There have been a lot of big growth predictions when it comes to the future of the secondhand and resale markets. Do you see the growth of these markets as sustainable, or do you predict it will be more of a short-term trend?


This is my second interview of the day that has turned into a discussion of resale. If there's an index of questions about resale, that's an indicator it's exploding. But the reason that's happening is because, yes, resale is here to stay. Resale is huge. Resale is a big opportunity and it's a big opportunity that a lot of brands are not capitalizing on yet. Why is it a big opportunity? Well, we were talking early in the conversation about why fashion is or isn't an opportunity and how it has changed from being a product that displays your status to a product that you aspire to because of values. And that's a key driver for resale. Why is that? Because sustainability is very important. Economic value is very important. And being able to show that you paid a lot of money for a product is a lot less important than it used to be. And that brings people into the market.

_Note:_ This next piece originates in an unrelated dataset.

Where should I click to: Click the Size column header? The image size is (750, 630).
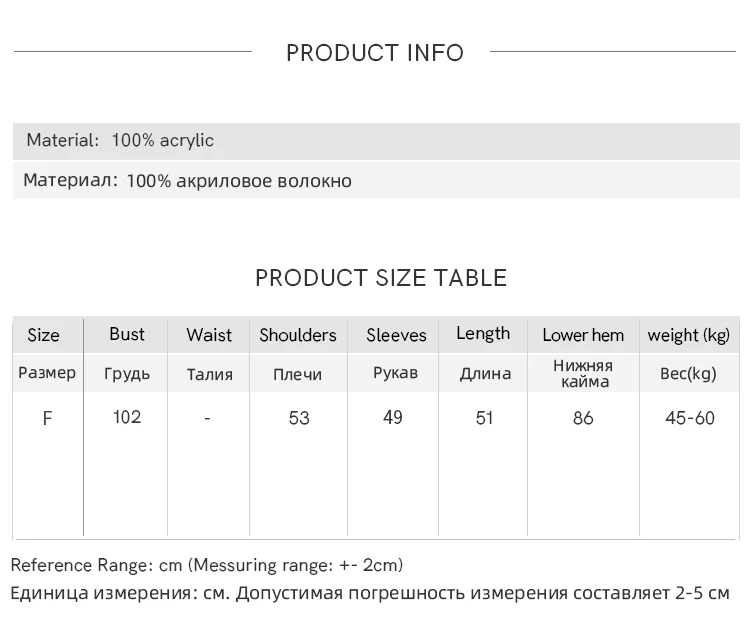coord(43,335)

Why isn't resale bigger today than it already is? There's a lot of reasons. First of all, the existing infrastructure and culture in brands does not encourage resale. Many brands view resale as their enemy. They see the resale customer as being younger and less affluent than the customer that they want to be seen carrying their brand around. And they view the resale product as directly competitive to their ability to offer new products, but consumers want it. And like the music industry with downloading, it's going to happen because it's a value to consumers, it makes their lives better. It actually expands the market, and there's no way to fight it.

There's an interesting brand called Nudie Jeans. In their store, you can walk in with your torn Nudie Jeans and they will repair it for you in the store for free. And if you get tired of your jeans, they will buy them back from you, and they will clean them and put them on a rack in their own store next to their own products on a rack for resale that are sold for materially less than a new brand. And they welcome the customer who wants new and they welcome the customer who wants resale. There are a number of things that are interesting about that. First of all, of course, it's about sustainability. Second of all, it's that they see both consumers as their customers and they embrace them both. And third of all, not as relevant with jeans, but it is with other products, particularly handbags, they're the experts in authenticity. No one will ever be as expert in authenticity as the brands that make the product, because they have the library of information and the cultural knowledge to identify what's real and what isn't.

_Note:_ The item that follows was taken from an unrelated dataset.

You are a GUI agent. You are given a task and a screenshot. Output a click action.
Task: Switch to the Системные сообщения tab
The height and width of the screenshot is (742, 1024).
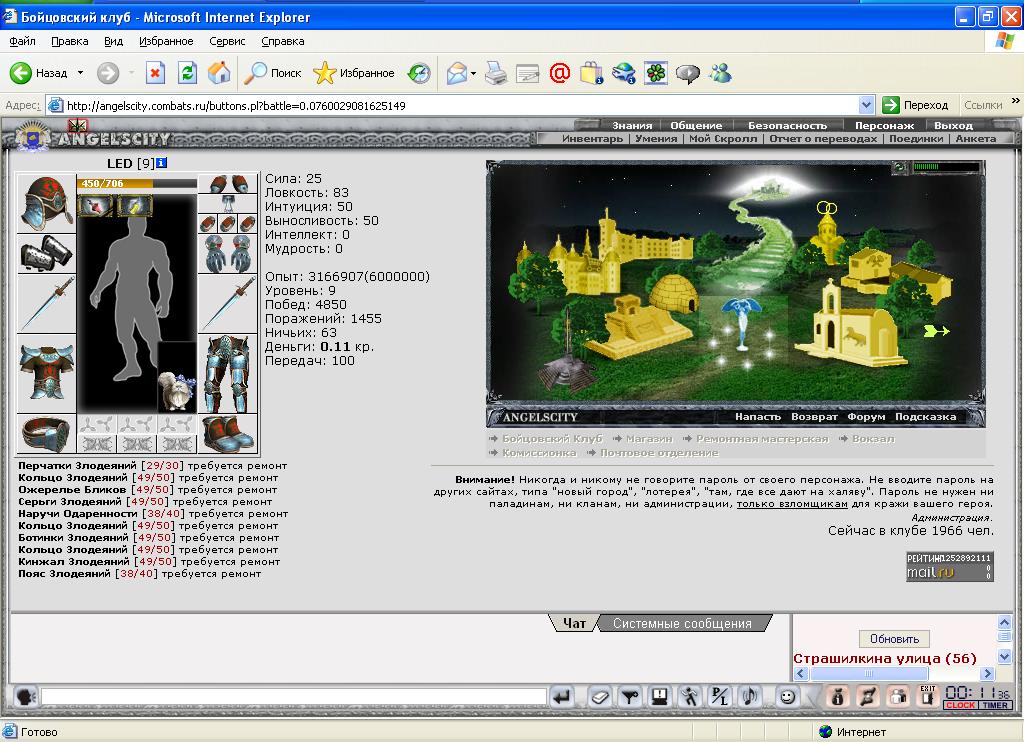click(682, 624)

You may have seen the article I wrote on Forbes.com about the Christian Dior bag I bought on The RealReal for $3,600, that was fake. I had experts who helped me identify the fakeness of that product. Consumers can't normally do that. The resale market is plagued by high-margin product -the product that's normally high margin when it's sold the first time - and that margin encourages fakesters to spend time creating fake products that look very real to the normal, informed person. Only the brands have the most expertise on those products to identify and getting those fake products out of the market is critically important to the sustainability of the resale market itself.

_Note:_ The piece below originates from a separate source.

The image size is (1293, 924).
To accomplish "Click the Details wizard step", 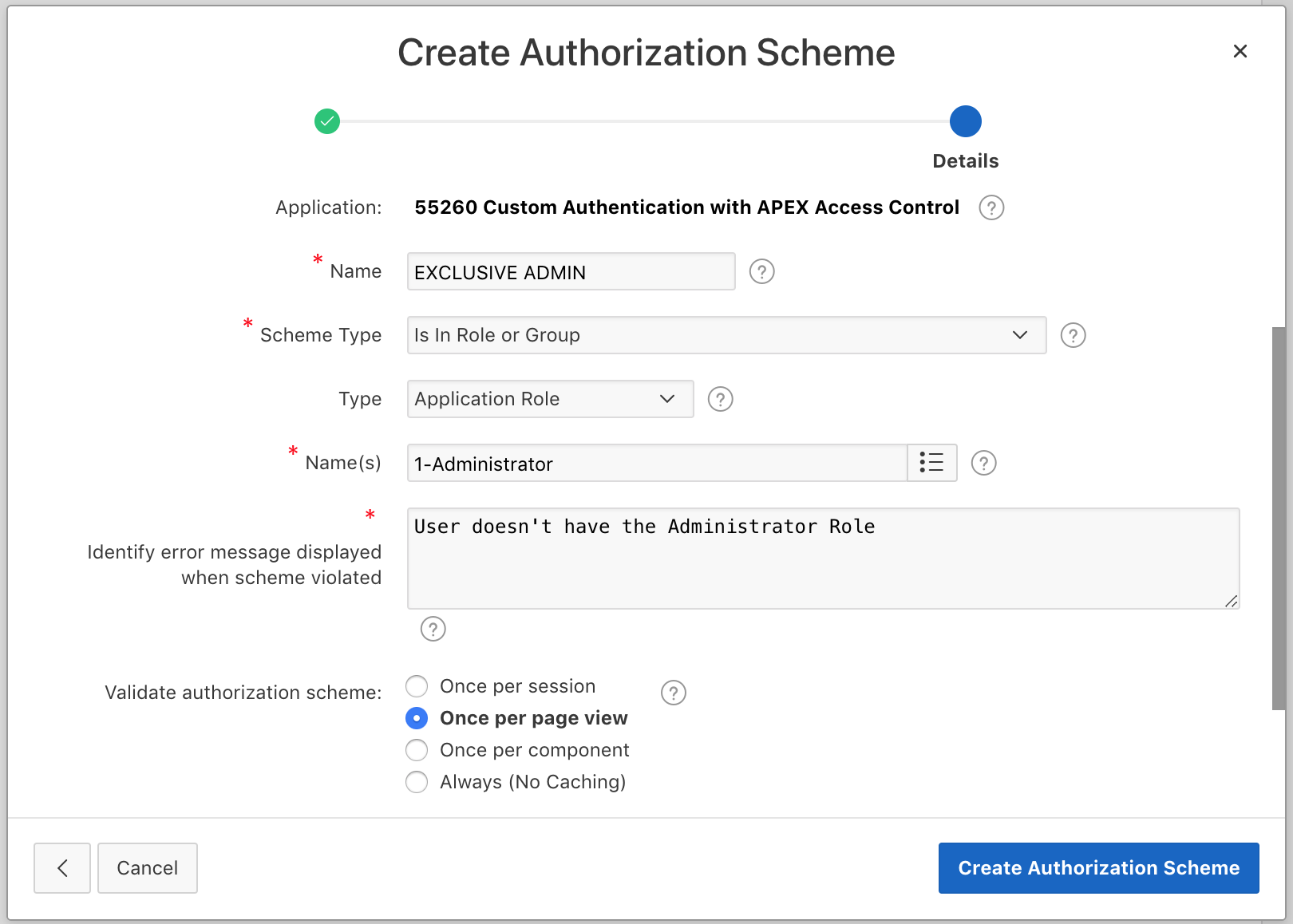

We are seeing resale get a lot of traction and it's going to get a lot more. There's a very interesting resale store inside of the New Nordstrom's on 57th Street in New York, where there's a company called Yerdle that created the store by sourcing the products. They work with a lot of brands, themselves, to authenticate the products and curate high-end stores for other companies. Not doing it themselves like The RealReal, but doing it for the brands because brands aren't accustomed to taking in old product, rehabilitating it and marketing it again. That's a really interesting partnership because the expertise of the brands is very helpful to the credibility of the authenticity.